During the first centuries all the lessons in the liturgy, including the Epistle and Gospel, were read by the lector. Cornelius I (251-53) in a letter to Fabius of Antioch mentions that the Church of Rome has forty-two acolytes and fifty-two exorcists, readers and doorkeepers. (Denzinger, “Enchiridion”, n. 45). In the fourth century in Africa the Church of Cirta had four priests, three deacons, four subdeacons, and seven readers. The account of the persecution (“Gesta apud Zenophilum” printed in the appendix to Optatus of Mileve in the Vienna edition of “Corp. Script. eccl. lat.”, XXVI, 185-97) describes how the readers kept the sacred books which the magistrate demanded to be given up (p. 187). An old set of Western canons, ascribed (wrongly) to a supposed Council of Carthage in 398, but really of the sixth century, gives forms for all ordinations. Canon 8 is about our subject: “When a reader is ordained let the bishop speak about him (faciat de illo verbum) to the people, pointing out his faith and life and skill. After this, while the people look on, let him give him the book from which he is to read, saying to him: Receive this and be the spokesman (relator) of the word of God and you shall have, if you do your work faithfully and usefully, a part with those who have administered the word of God” (Denzinger, op. cit., n. 156). But gradually the lectorate lost all importance.
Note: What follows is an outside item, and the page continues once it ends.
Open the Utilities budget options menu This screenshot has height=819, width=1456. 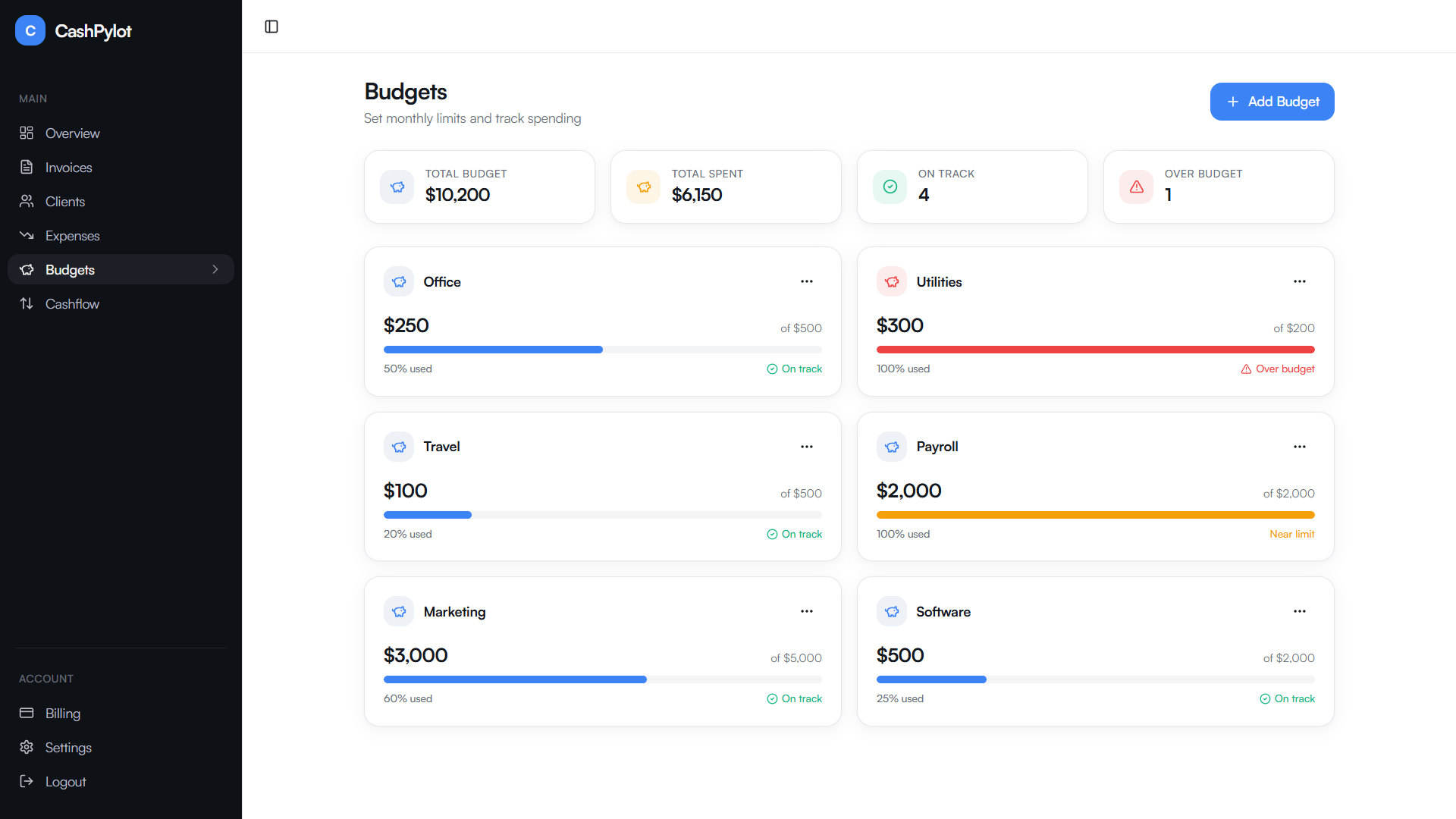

The deacon obtained the office of reading the Gospel; in the West the Epistle became the privilege of the subdeacon. In the Eastern Churches this and other lessons are still supposed to be read by a lector, but everywhere his office (as all minor orders) may be supplied by a layman. The lector is still mentioned twice in the Roman Missal. In the rubrics at the beginning it is said that if Mass be sung without deacon and subdeacon a lector wearing a surplice may sing the Epistle in the usual place; but at the end he does not kiss the celebrant’s hand (“Ritus celebr. Missam”, vi, 8). On Good Friday the morning service begins with a prophecy read by a lector at the place where the Epistle is usually read (first rubric on Good Friday).
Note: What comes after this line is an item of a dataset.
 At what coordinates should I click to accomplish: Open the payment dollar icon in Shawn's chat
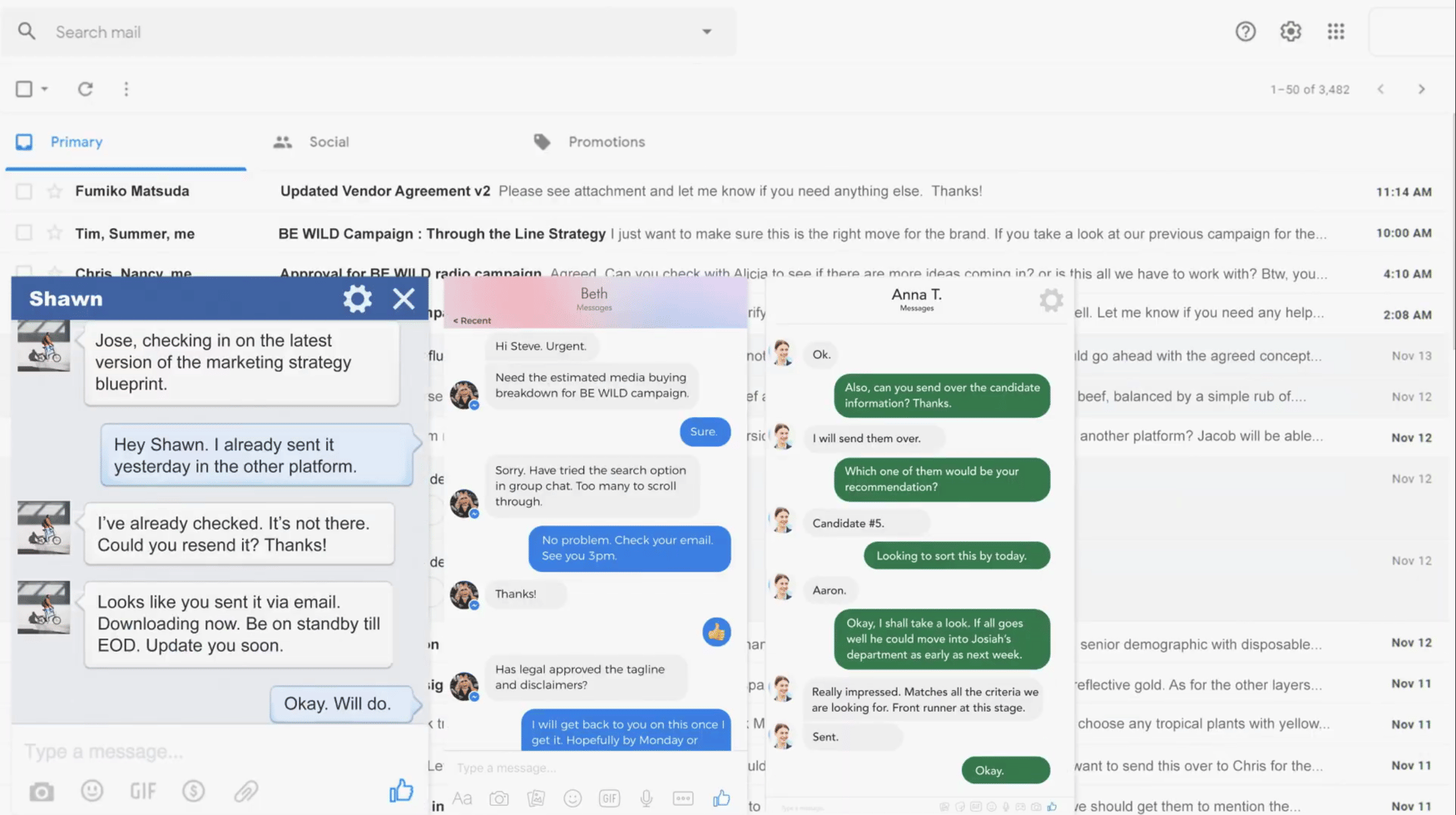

Everywhere the order of reader has become merely a stepping-stone to major orders, and a memory of early days. In the Roman Rite it is the second minor order (Ostiarius, Lector, Exorcista, Acolythus). The minor orders are conferred during Mass after the first Lesson; but they may be given apart from Mass, on Sundays or doubles, in the morning. The lectorate involves no obligation of celibacy or of any other kind. The Byzantine Office will be found in the “Euchologion” (Euchologion to mega, Venetian 8th edition, 1898, pp. 186-87). The Armenians (Gregorian and Uniate) have adopted the Roman system of four minor orders exactly. Their rite of ordaining a reader also consists essentially in handing to him the book of the Epistles.